# Blending Family Problem!!! Please help!!



## just4jack (Aug 15, 2008)

This is my first post and I am hoping to find some good advise for my sister (Kay)who is about to get remarried.
First let me give a few details before I explain the problem. My sister is 46 with two daughters (one 15 and the other is 18 entering her first year of college) Her future husband (Mac) is 56 with 3 grown children and an 8 year old daughter. Mac and Kay have dated for 4 years with a very healthy loving relationship. They both have their own homes but have decided that Mac's home will be where they will live once they are married. Mac's home is very plain and dull and is in desperate need of decorating and some "updating" which Mac has told Kay that she can do whatever she wants to make it a "home" for their new blended family!! 
Before I go any further let me say that Mac is VERY financially stable and has ask that Kay sign a pre-nup. (which Kay is fine with) Kay has a a great job and does very well to support she and her daughters but Mac's income is far greater than hers.
Now here is the problem.....who pays for the changes that need to be done to Mac's home to make it a "blended home"??? For example: In the bedrooms where Kay's daughters will be using ....new carpet is needed, new ceiling fans and the rooms need to be painted. 
In the common areas of the home there is also things to be done: entire interior needs to be painted, the house needs new carpet, all the light fixtures are extremely dated & need to be replaced, etc... Again, who pays for these items?
Please keep in mind that with the pre-nup that Mac will maintain full ownership in his home and Kay will have no ownership in the event they should ever divorce. Also keep in mind that Mac is very well off financially and money is not an issue. 
Based on the details I have given, who pays for the changes that needs to be done to the home?


----------



## Farfignewton (Aug 10, 2008)

I believe that since Mac is the sole owner of the home, and will continue to be even after divorce, that he should pay for any updates and decorating. If the house is ever sold then he will be the one with cash in hand. But if for example, she wants a big armoire and she pays for it then she gets to keep it if they split. Otherwise, he keeps the items unless they agree that she can take it with her. Like if he pays for the armoire, but they agree that it's really hers. They just need to sit down and really work this out.


----------



## justean (May 28, 2008)

i agree, its his home , he should pay.
unless you have joint ownership, even though happy together, its not happy the other end.
my aunty and her ex partner lived in his house.
he kicked her out a few times and she left of her own accord a few times.
but in the end , its always his house.

hindsight - i tell your sister to keep her house to.
i have seen this a few times to .
ppl in work and family, left homes to go with spouses and a few yrs later when they split up, they really had to start all over again.

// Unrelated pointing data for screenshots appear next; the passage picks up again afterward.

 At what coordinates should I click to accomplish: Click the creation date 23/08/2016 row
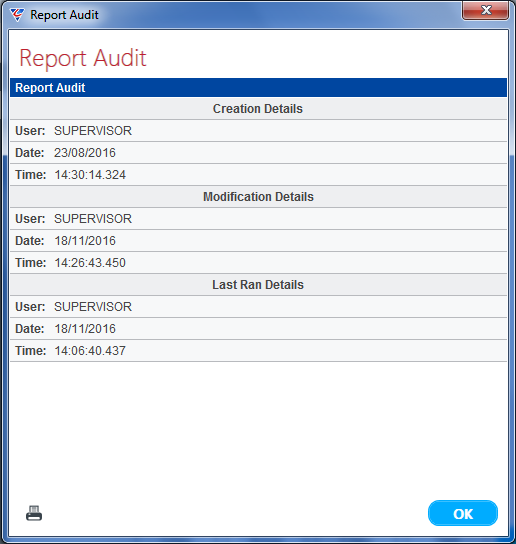pyautogui.click(x=258, y=153)
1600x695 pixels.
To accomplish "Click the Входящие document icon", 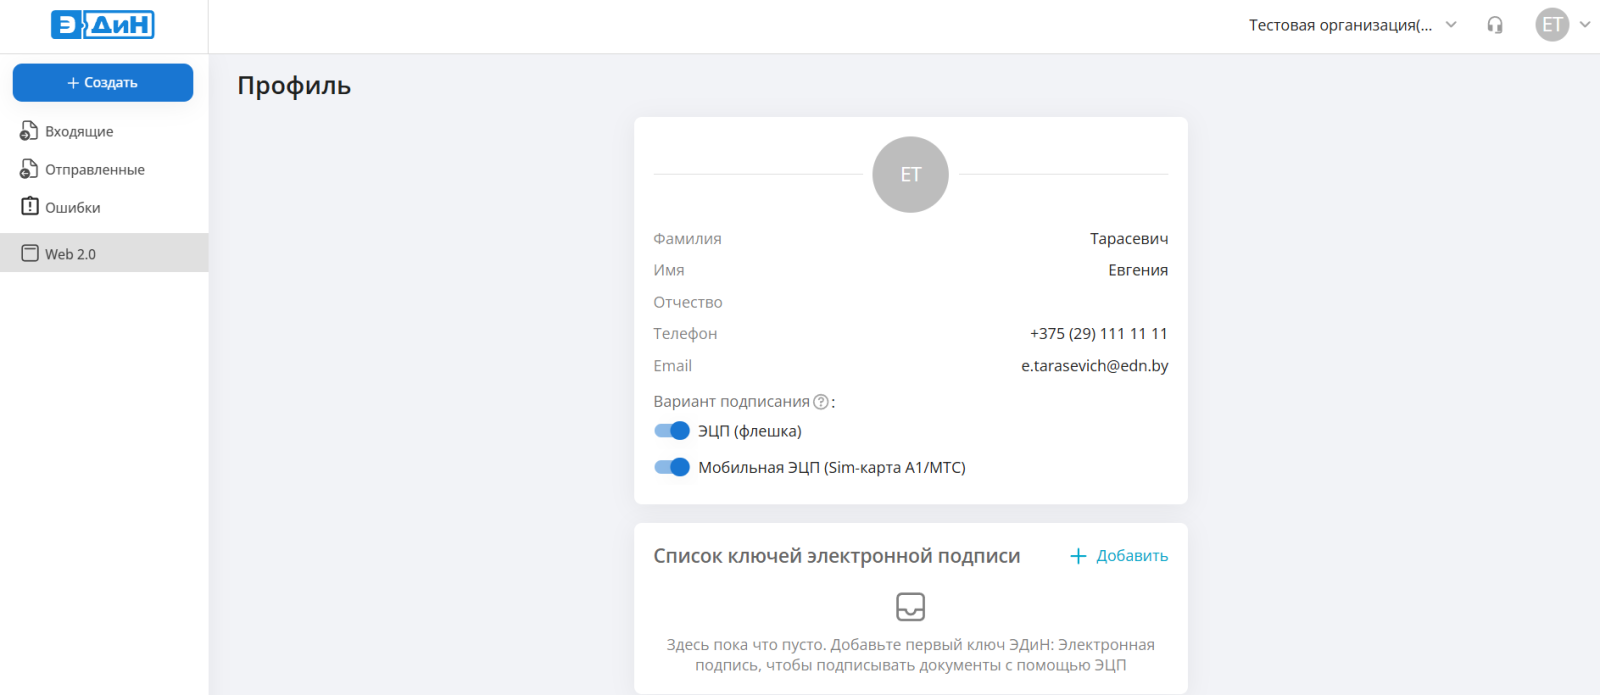I will [29, 131].
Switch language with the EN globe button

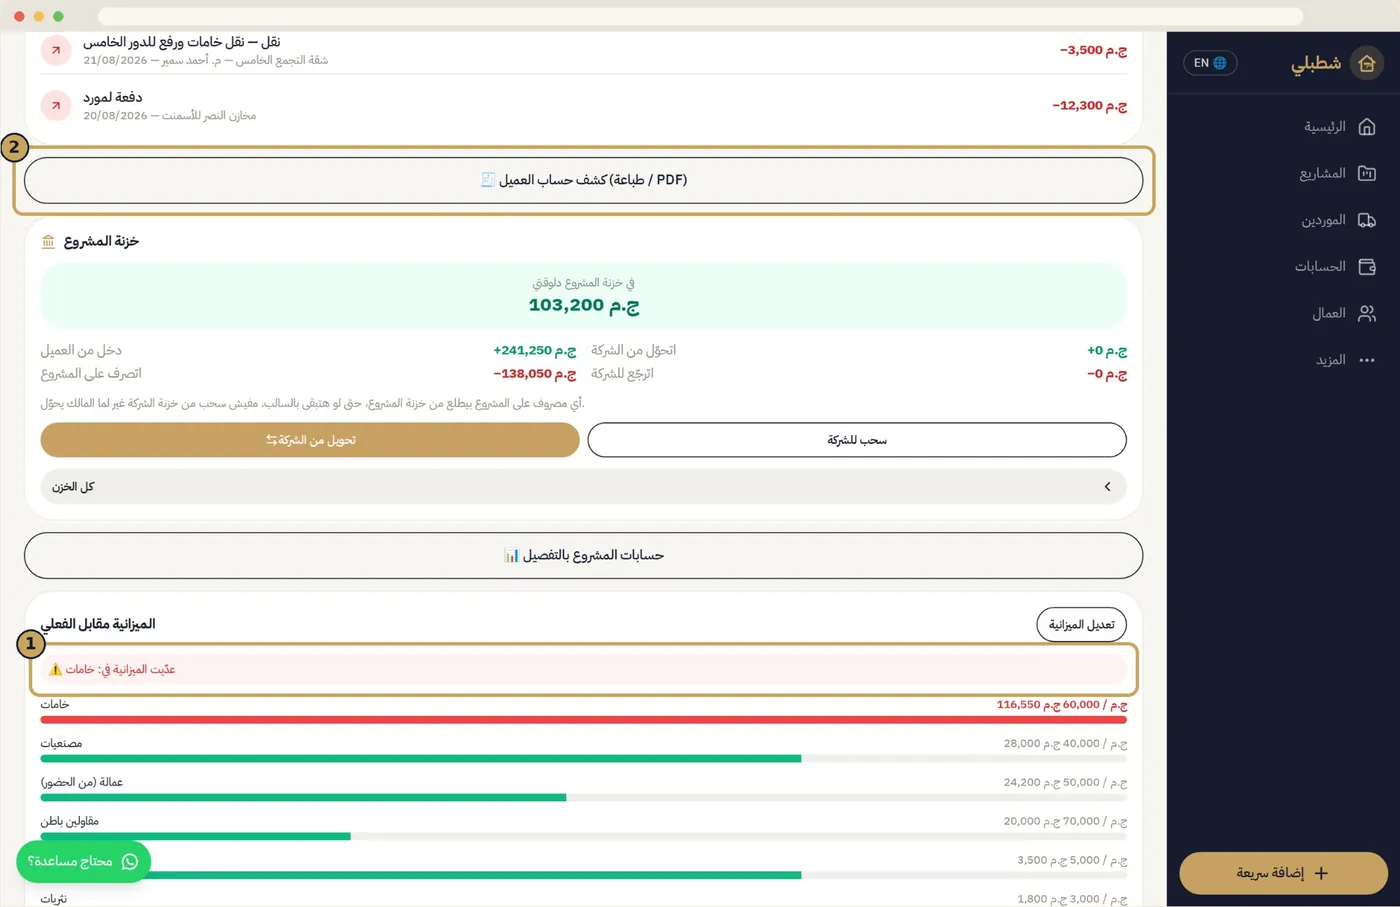tap(1210, 63)
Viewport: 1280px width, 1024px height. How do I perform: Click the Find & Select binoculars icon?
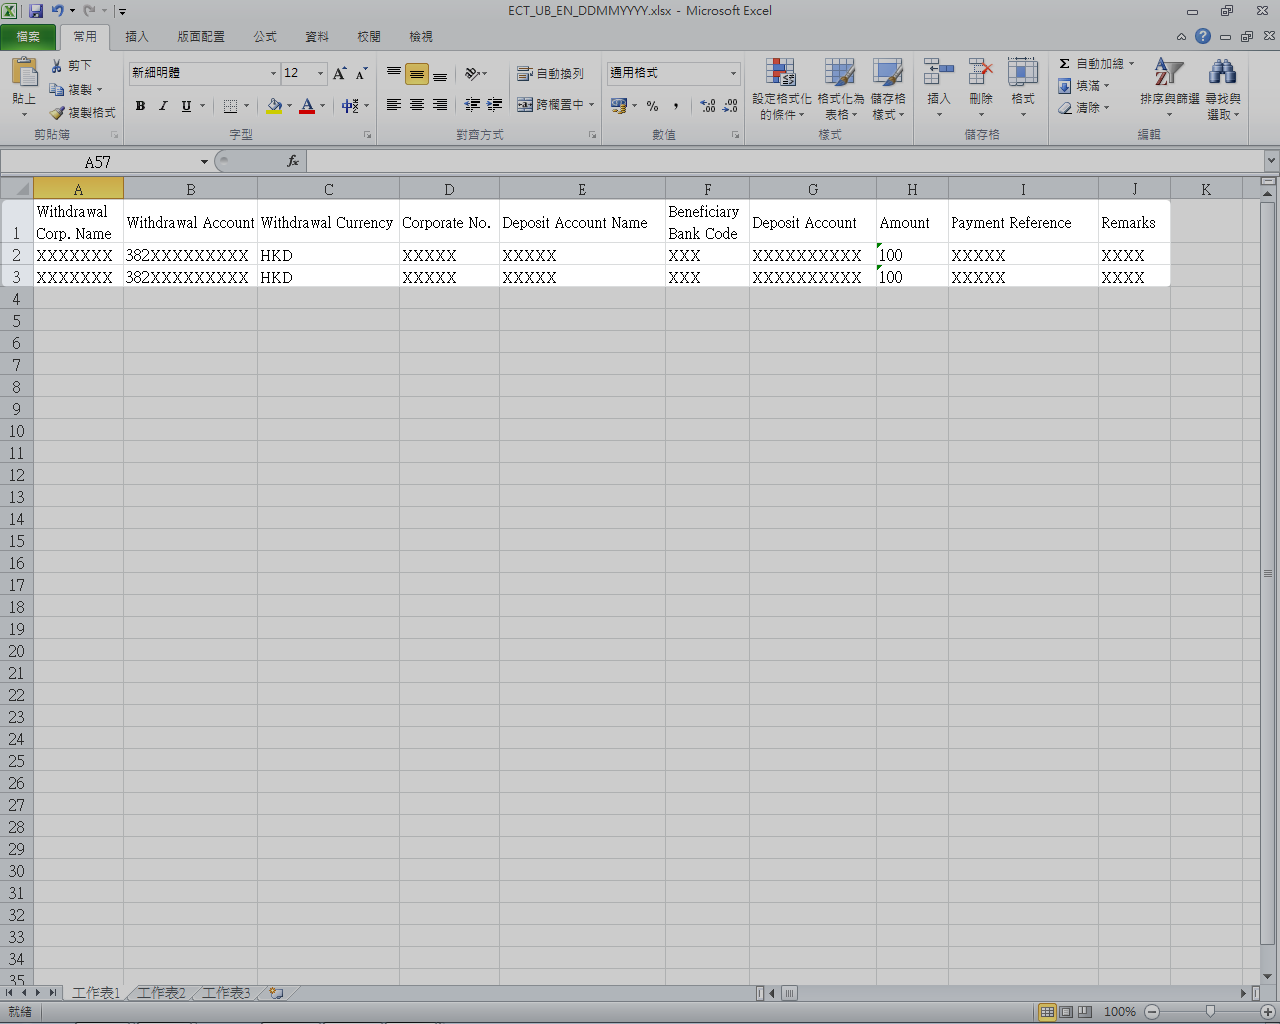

one girl in work paid £30,000 for her home a few years ago.
met a fella and sold her house, she pocketed a lovely £50,000 profit.
after 4 yrs the relationship broke down. shed paid for the conservatory on the back of his house and improvements, he had no money.
she dipped and dipped into her profit. 
pretty much he left her for another and within a day of saying he wanted her out, she had to move out, because it was his house.
she tried to stay for what she had put into the house, but nevertheless he really had no regard and got all her belongings and chucked them out on the lawn.
he ended up with a very nice , cosy home. 
her previous boyfriend did the same to her, and so twice bitten.


----------



## draconis (Oct 3, 2007)

If it is to stay as his house then he should pay for it. After she sells her house she should bank the money. Paint and the job of painting might be taken on by her though because after all she is living there and from my understanding rent free.

Any damage or normal wear and tear should be replaced by Kay. Mean while she can continue to grow her savings account.

draconis


----------



## swedish (Mar 6, 2008)

Even though Mac is currently financially better off, I would make sure that any equity Kay has in her house is also stated as hers should they divorce (and any other assets). Maybe this is standard--I know nothing about pre-nups.

As far as his house (I think I would opt for selling hers and putting the equity into his and having the home as a joint asset but sounds like they already decided on keeping the homes separate) if he will continue to be responsible for the home expenses (mortgage/taxes/replacing appliances/general maintenance) and she will not be contributing a monthly 'rent' I would think splitting the costs would be fair. 

If however she will be paying a monthly rent, I would treat it as a legal landlord/tenant arrangement where he would keep the place 'rentable' by getting new carpet/painting/upgrading fixtures for the new tenants.


----------



## loobylou22 (Aug 14, 2008)

your sister needs to talk to mac about this!

or if shes worried about this she should keep her house and rent it to somebodythen if her and mac split she has still got somewhere to go and fall back on


----------



## LovingHimSoMuch (Aug 19, 2008)

I think if its going to be THEIR home they should start a savings TOGETHER after they are married so much in there a month and they should use that money to pay for what they need in the marriage!


----------